В мягком свете большой луны белые одежды женщины казались сероватыми и потрепанными. Колокольцы на столбах погребальных носилок снова зазвонили — еще один порыв ветра вытянул занавеси, снова открывая женский силуэт — она сидела на подушках. С колокольчиком в руке — тинь, тинь, тинь. Ветер дохнул еще раз, и белое полотнище откинулось и запуталось в ветвях ивы. Женщина подняла голову, и ткань медленно сползла с ее головы, открывая длинные темные волосы. Аммар знал ее в лицо — пять лет назад отец отвел Аммара в тайное хранилище и показал ее портрет. Аммар вернулся живым из своего первого боя — с победой. Отец сказал: "Ты теперь мужчина и имеешь право знать все". До Аммара доходили слухи, что халиф любил его мать любовью безумца, какой не пристало мужчине любить женщину, — и что в безумии своем он вызвал во дворец художника-самийа и попросил написать портрет любимой. Отец хотел, чтобы лицо Текеш-ханум сопровождало его в дальних походах, — и преступил запрет Али: не изображать живых существ, сотворенных Единым Живым в неизреченной мудрости. Текеш-ханум умерла в родах, оставив безутешному халифу Аммара — и шелковый свиток в ладонь длиной, с которого она глядела как живая: большие карие глаза газели, волна темных волос, стекающих прядями на плечи и грудь. Люди шептались, что халиф положил нечестивое изображение в могилу Текеш-ханум, но Аммар с того самого дня знал, что под могильной плитой в мавзолее у стен города лежит лишь тело его матери — а сердце отца и ее лицо хранятся в подземном склепе среди рукописей язычников и опасных предметов силы.
— Дитя мое, — Текеш улыбнулась и раскрыла руки. — Я рада, что смогла увидеть тебя. Мне горько было уйти, не услышав твоего первого крика.
Она спустила ноги с носилок и, держа колокольчик на отлете, пошла по неровному скользкому булыжнику. У самых ступеней, ведущих во Двор Ивы, она оступилась — бросившийся вперед Аммар успел подхватить ее за руку.
Они опустились на верхнюю ступеньку — Текеш рассеянно водила рукой по резьбе на тяжелой каменной глыбе. Две Сестры — так звали эти парные монолиты, лежавшие у входа в масджид.
— Сдается мне, ты совершаешь ошибку, дитя мое. Я бы не хотела, чтобы ты окончил свои дни, как твой отец.
— Его убили? — ходили и такие слухи в народе.
— Нет, — покачала головой женщина. — Но он хотел смерти. Он остался один, и жизнь тяготила его.

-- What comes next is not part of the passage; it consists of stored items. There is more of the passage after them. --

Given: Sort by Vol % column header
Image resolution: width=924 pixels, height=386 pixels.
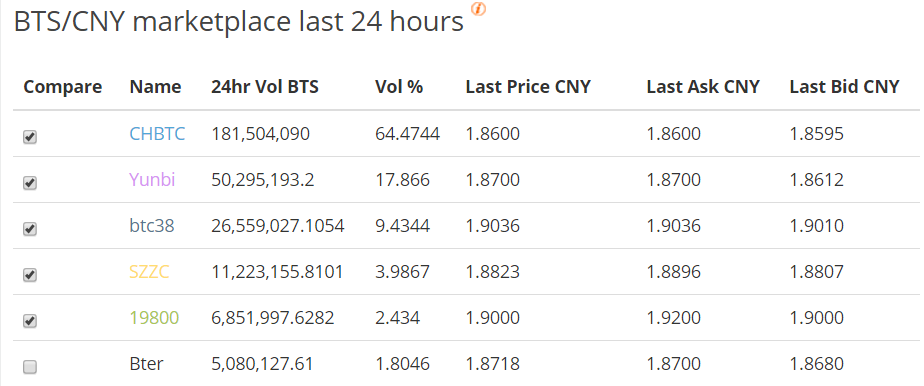Looking at the screenshot, I should [399, 87].
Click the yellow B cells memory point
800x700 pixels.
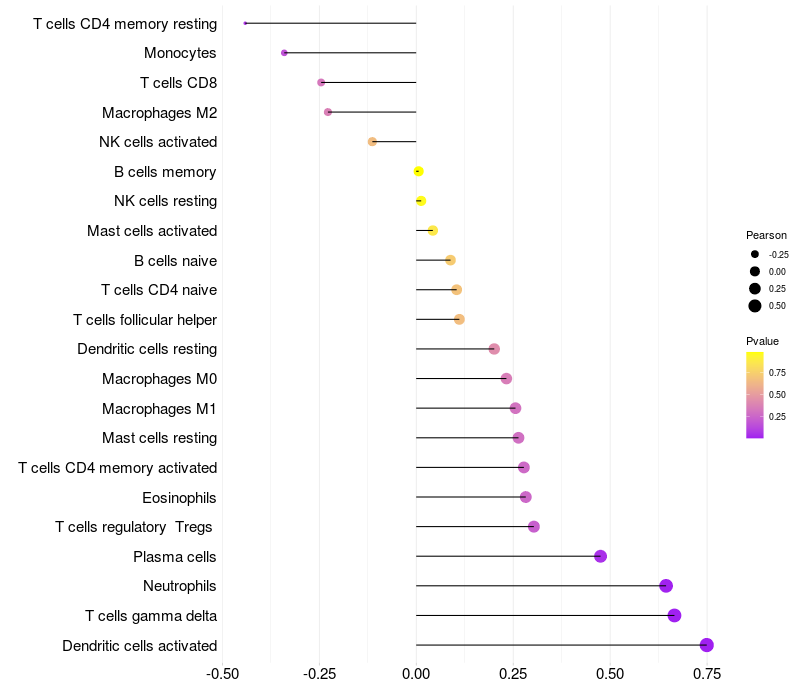pyautogui.click(x=419, y=171)
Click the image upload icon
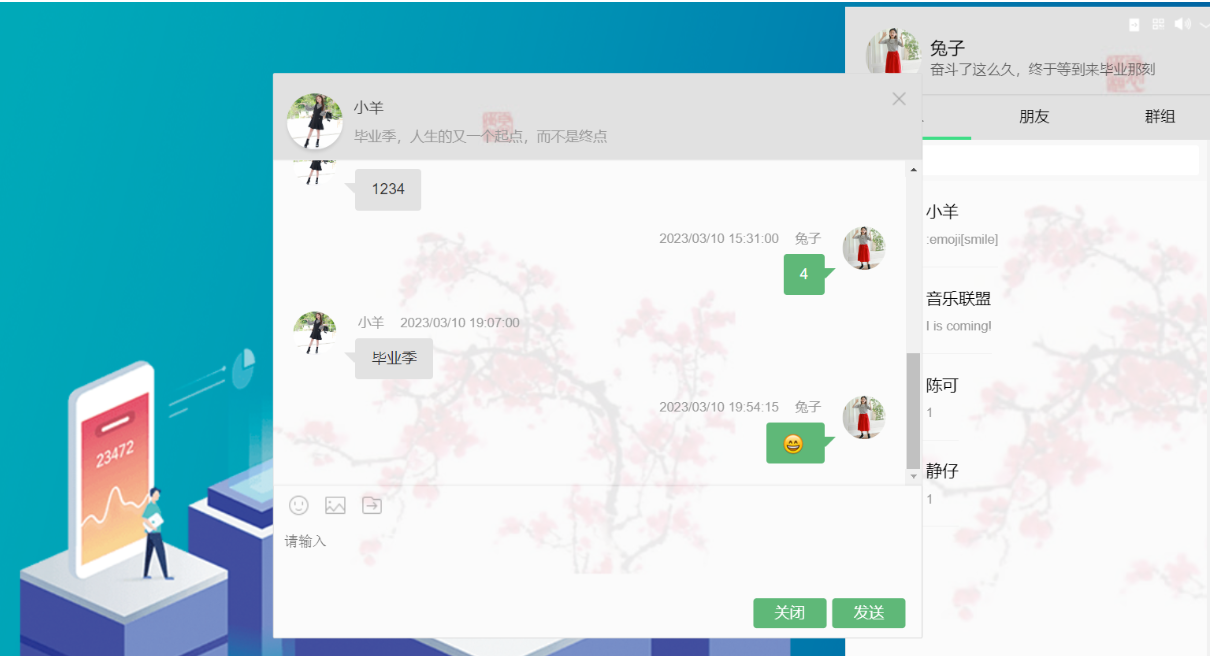The width and height of the screenshot is (1216, 656). [335, 505]
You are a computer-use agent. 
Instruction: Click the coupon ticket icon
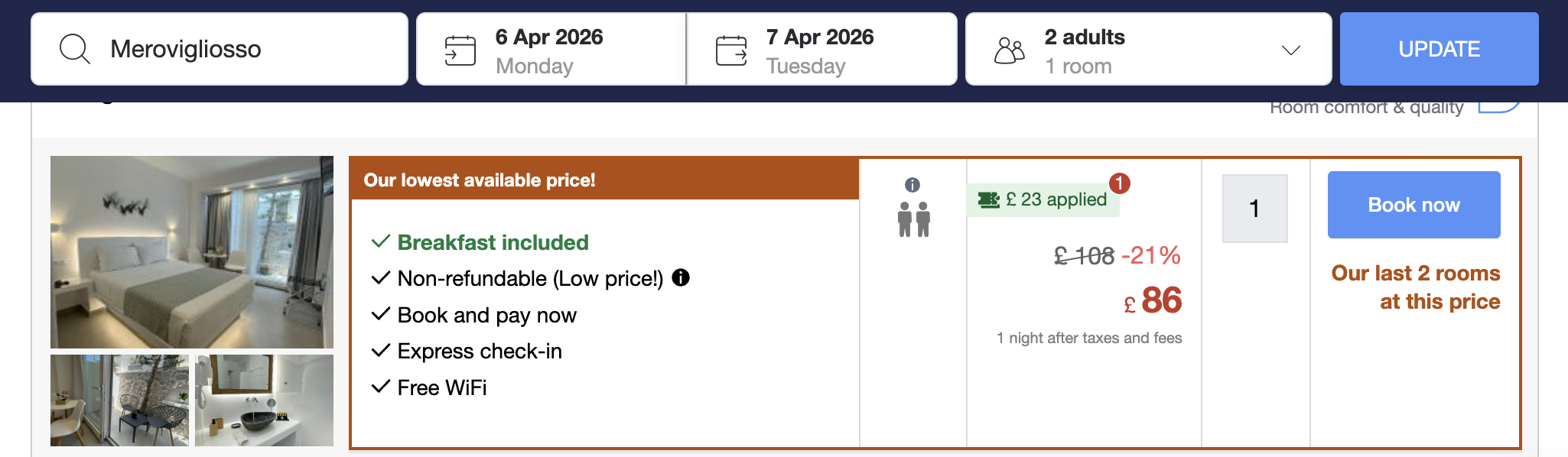(x=988, y=200)
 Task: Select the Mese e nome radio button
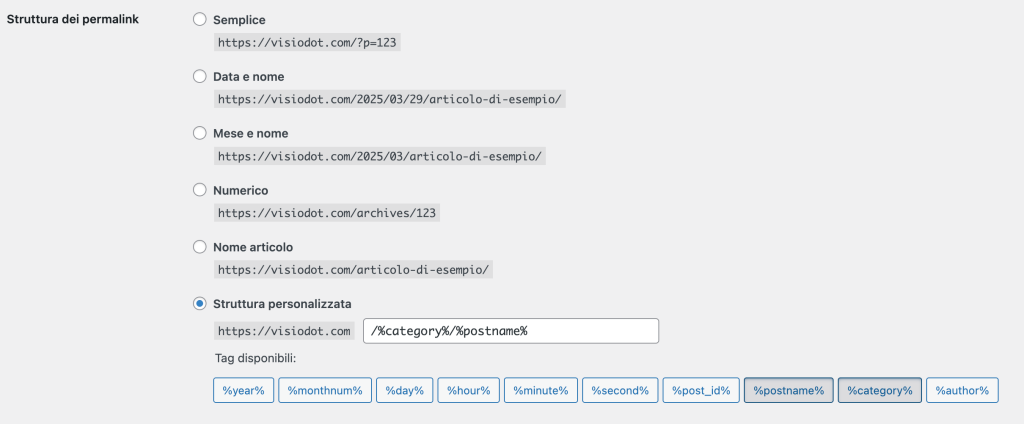200,133
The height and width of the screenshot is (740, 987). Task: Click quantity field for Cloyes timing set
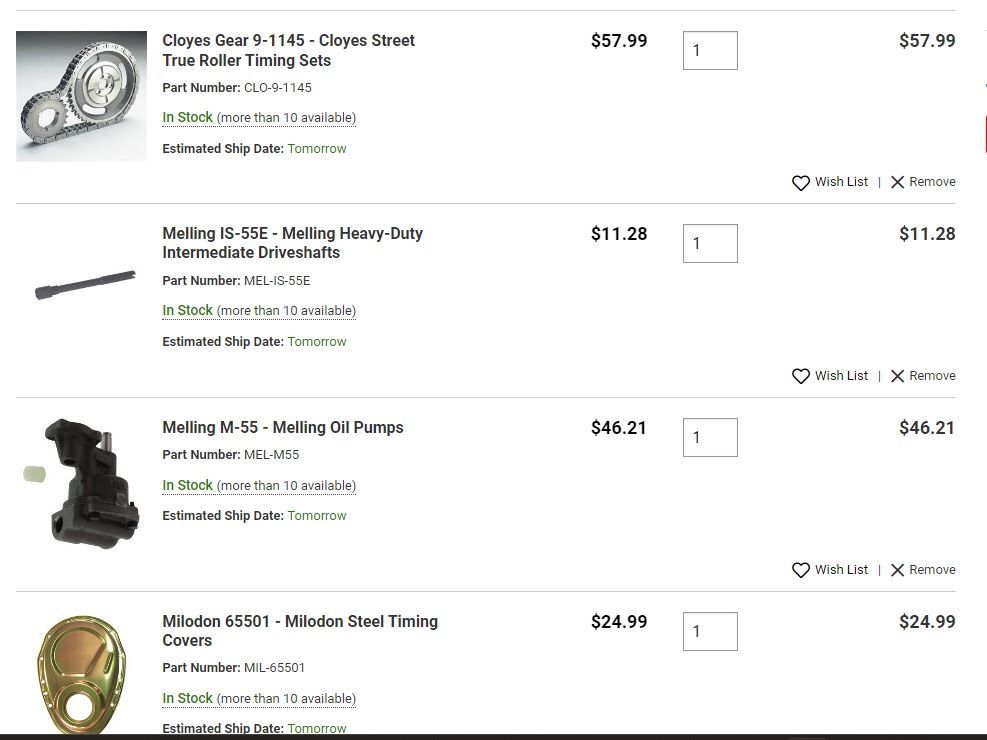click(x=710, y=51)
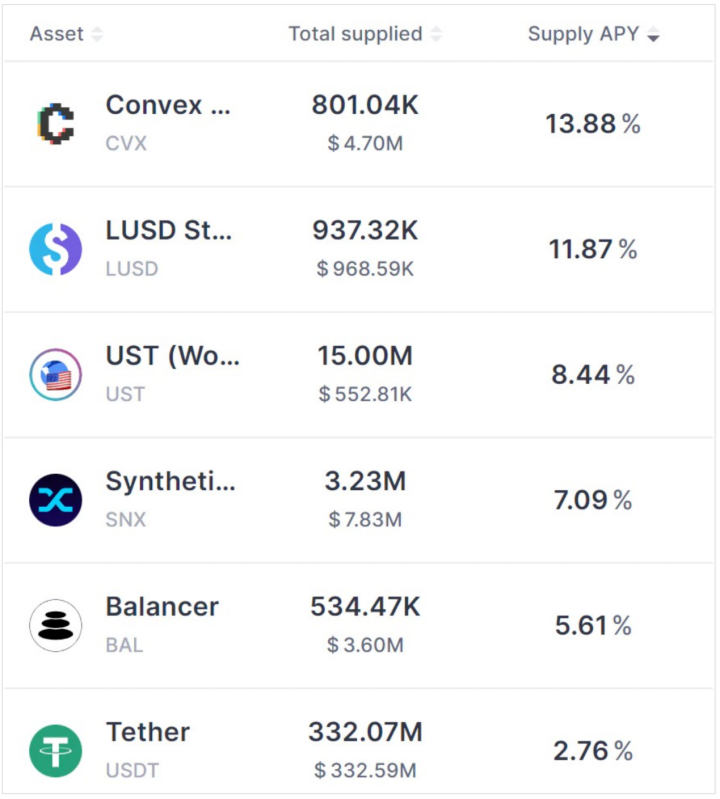The image size is (720, 799).
Task: Click the Asset column header
Action: click(x=57, y=34)
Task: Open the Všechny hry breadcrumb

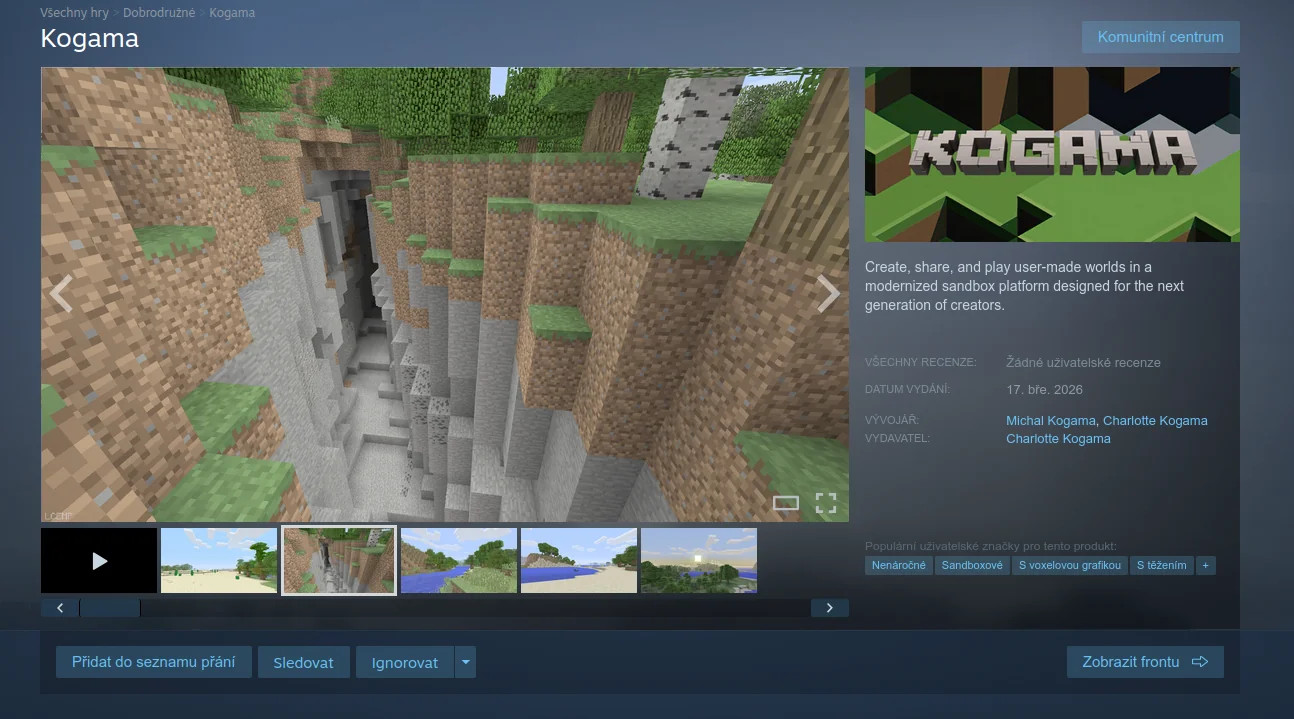Action: coord(75,13)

В последние годы отца действительно окружала прозрачная стена одиночества, сквозь которую к нему уже никто не мог пробиться.
— Он отдал все — ради власти. И лишь в конце жизненного пути понял, что обменялся дарами с Иблисом.
Аммар ужаснулся:
— О чем вы, матушка?…
— Ни о чем таком, что лежит под башней Заиры, — покачала головой Текеш. — Умереть задолго до собственной смерти можно не дотрагиваясь до проклятого золота или оружия. Власть убивает человека исподволь.
Аммар не сумел выдержать ее взгляд и опустил глаза. Потом сжал зубы, зажмурился, глубоко вздохнул, и выдохнул — заветное, чаемое бессонными ночами:
— Я хочу знать то, о чем умалчивают все вокруг.
— Когда лекари и повитухи сказали ему, что спасти можно либо жизнь роженицы, либо жизнь ребенка, он воскликнул: "Женщин у меня предостаточно, спасайте сына!" После гибели Фаваза у него не осталось сыновей — он хотел наследника. Для меня он построил мавзолей из мервского мрамора — и лишь с годами понял, что навещает его чаще, чем харим.
Ознакомительная версия.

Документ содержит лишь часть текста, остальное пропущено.